Still, Rodgers does seem serious about returning at some point. And, even if he were able to make a return to practice in January—should the Jets manage to make the playoffs with Wilson—it would be historic for any NFL player, let alone a 40-year-old quarterback. Former Rams running back Cam Akers ruptured his Achilles in July 2021 and was able to practice by late December and played in the Rams’ run to that season’s Super Bowl. Ravens pass rusher Terrell Suggs returned to play just over five months after an Achilles tear in 2012. Rodgers is looking to beat both of those recovery timelines by about a month, though he’s offered few specifics about his actual rehab process. He’s hopefully being more transparent with Douglas, Saleh, and the Jets’ doctors about his recovery than he is with McAfee’s viewers.

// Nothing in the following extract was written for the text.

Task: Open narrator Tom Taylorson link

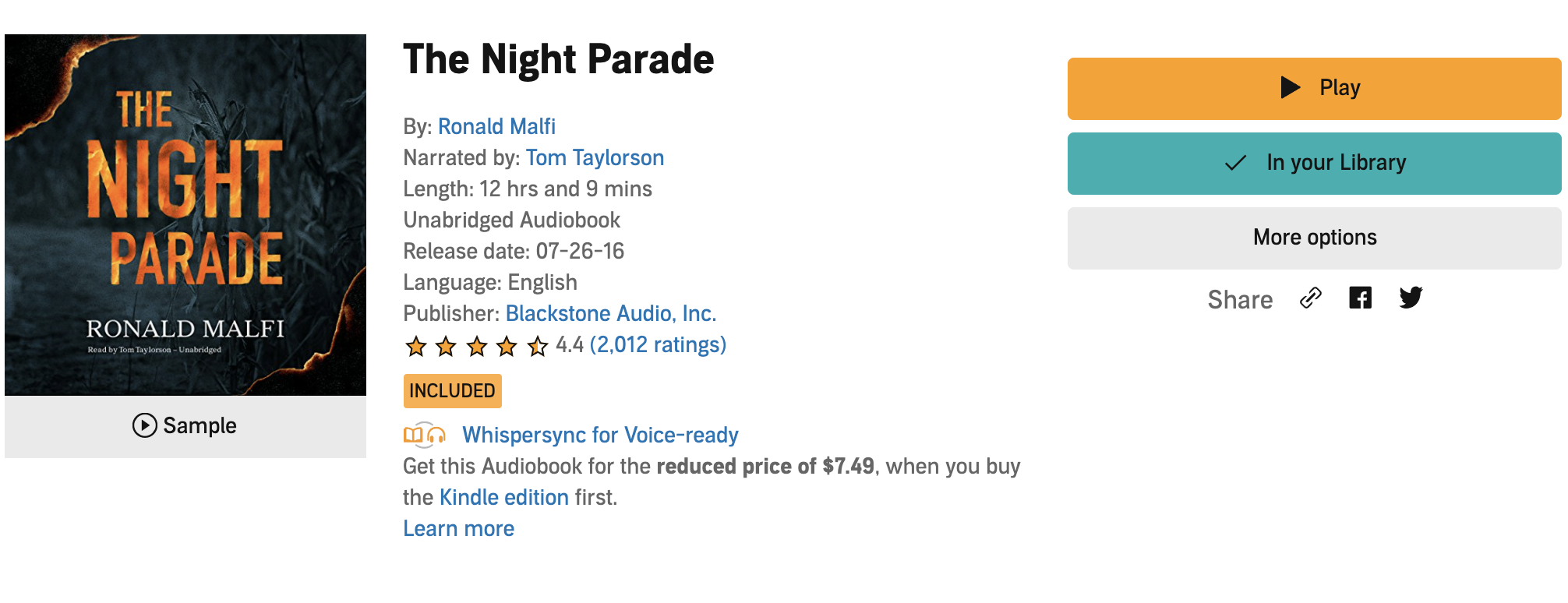Action: (595, 157)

Then there’s the other possible wrinkle here. We know how Rodgers has reacted in the past when his team acquires a new quarterback. It’s fair to wonder what Rodgers would’ve done had the Jets aggressively pursued a veteran—from Cousins to Murray to, shoot, maybe even Dobbs—at any point over the past two months.

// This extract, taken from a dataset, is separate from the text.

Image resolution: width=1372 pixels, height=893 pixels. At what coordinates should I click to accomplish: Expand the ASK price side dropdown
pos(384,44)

In doing nothing to address their glaring quarterback problem, Saleh and Douglas have avoided any awkwardness with their injured star. Rodgers, meanwhile, has been able to shroud his quest to overcome the odds in secrecy. If this all works out how he seems to be planning, he could be a Jets hero. And if it doesn’t work out, well, Wilson being this bad only makes the Jets and their fans long for Rodgers and what could have been even more.

None of these four scenarios seem to justify the Jets’ lack of urgency in trying to find a starting quarterback other than Wilson, and they certainly don’t make the end result more satisfying. The other explanation to consider is the simplest: For the Jets, doing nothing to improve their quarterback situation after losing Rodgers was easier than doing something. The decision to stand pat may have been made by inertia.

The rationale may remain a mystery, but the impact is the same. For all the intrigue surrounding the Jets’ options over the past few weeks, it no longer matters whether they were led by faulty logic, misguided faith, or organizational stubbornness. Now they’re stuck, with no one to blame but themselves.